## Dataset content

....................

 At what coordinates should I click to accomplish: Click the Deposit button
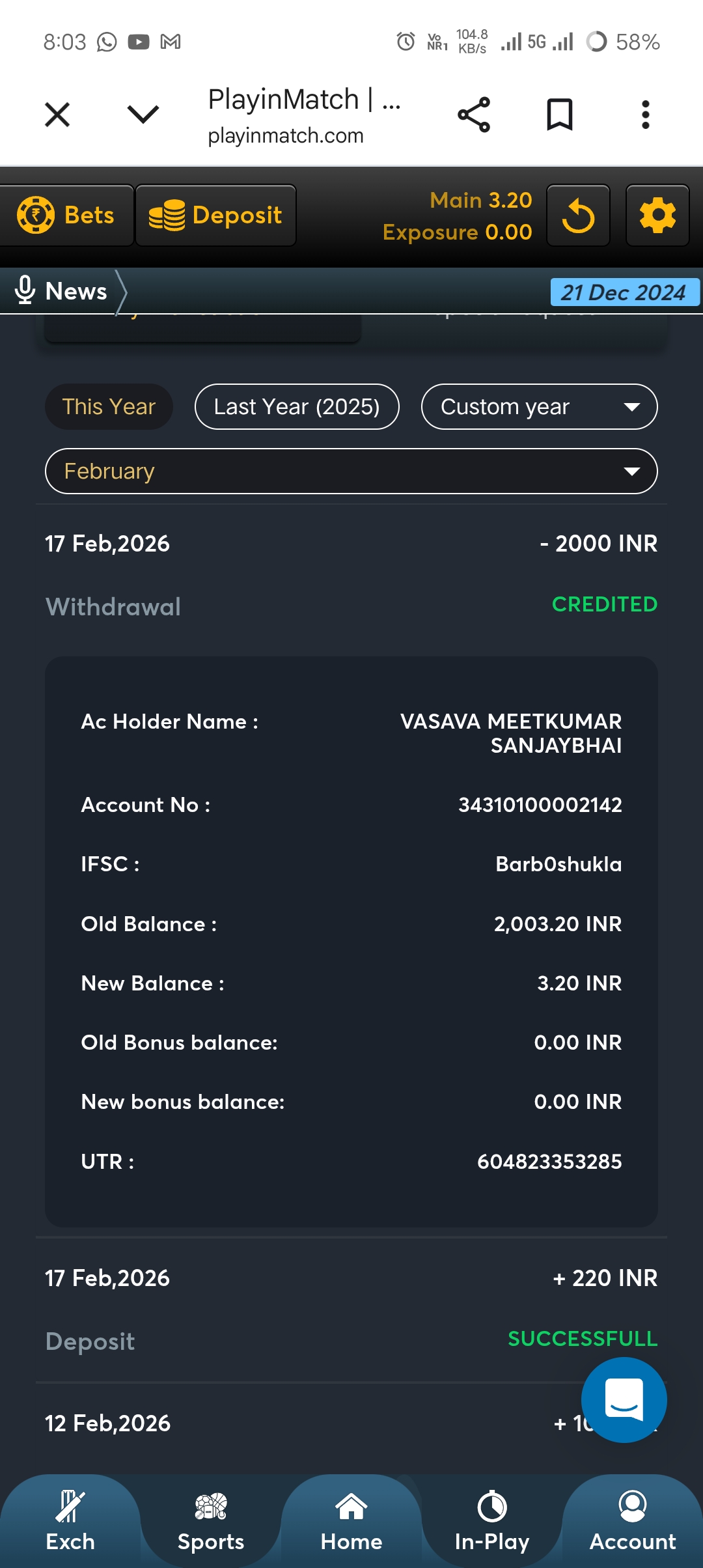215,216
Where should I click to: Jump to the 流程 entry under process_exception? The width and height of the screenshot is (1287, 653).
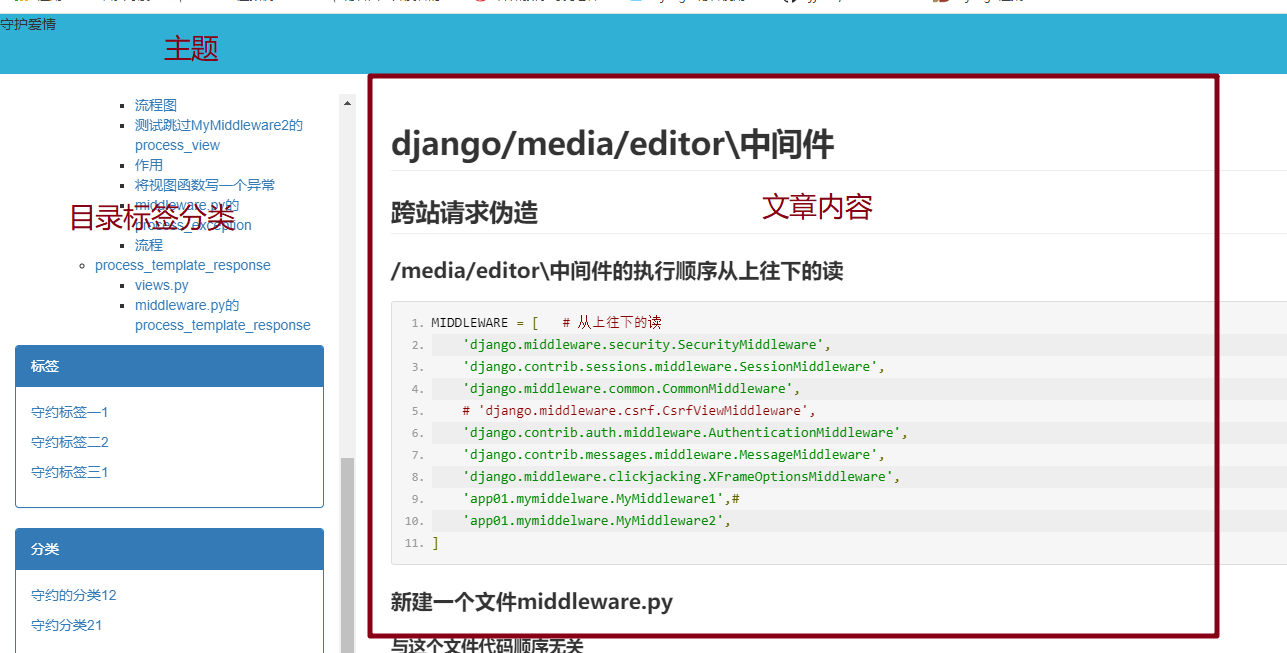149,245
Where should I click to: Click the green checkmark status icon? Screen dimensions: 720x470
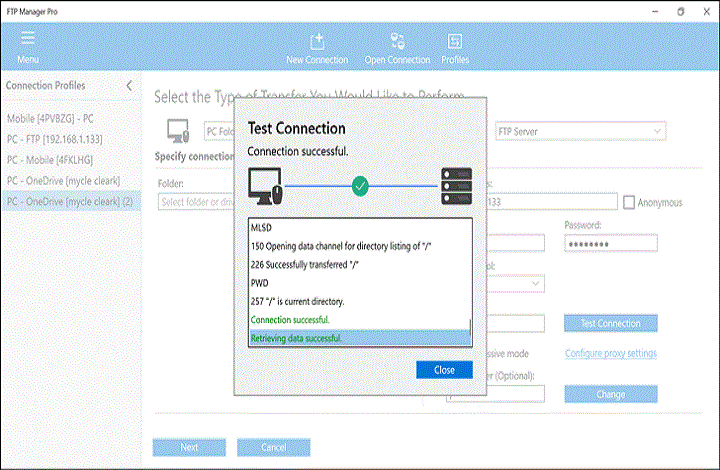click(x=361, y=185)
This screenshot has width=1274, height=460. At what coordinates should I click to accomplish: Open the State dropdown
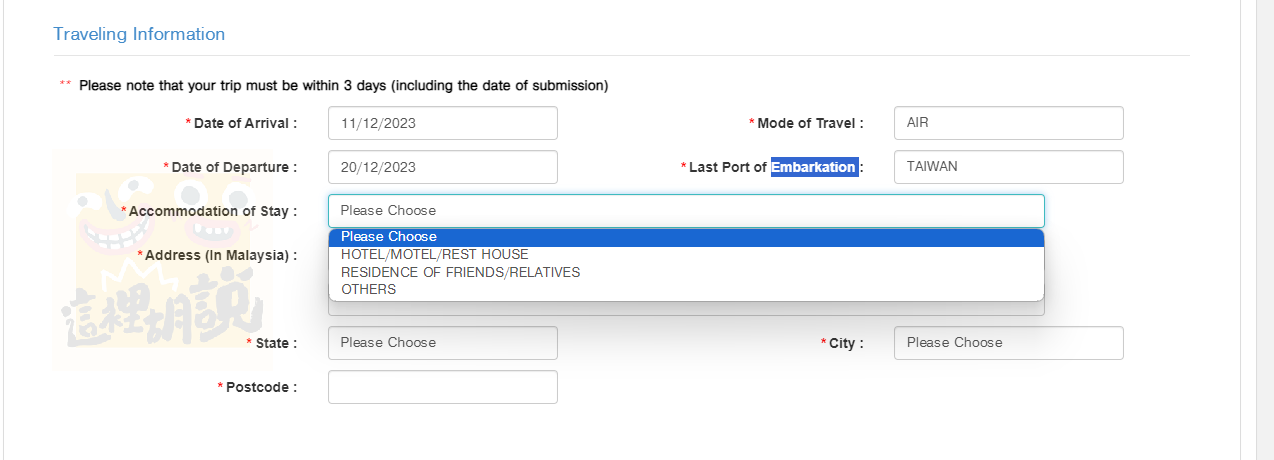pos(442,343)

....................

## Problem statement
Would you give again, exactly as written, the lines from the one containing "Where should I click to: Jump" through the end of the records, with no pictures and no other lines?

## Response
Where should I click to: Jump to the 流程 entry under process_exception? The width and height of the screenshot is (1287, 653).
149,245
Where should I click to: Click the green checkmark status icon? Screen dimensions: 720x470
click(x=361, y=185)
This screenshot has width=1274, height=460. At what coordinates should I click to accomplish: Open the State dropdown
pos(442,343)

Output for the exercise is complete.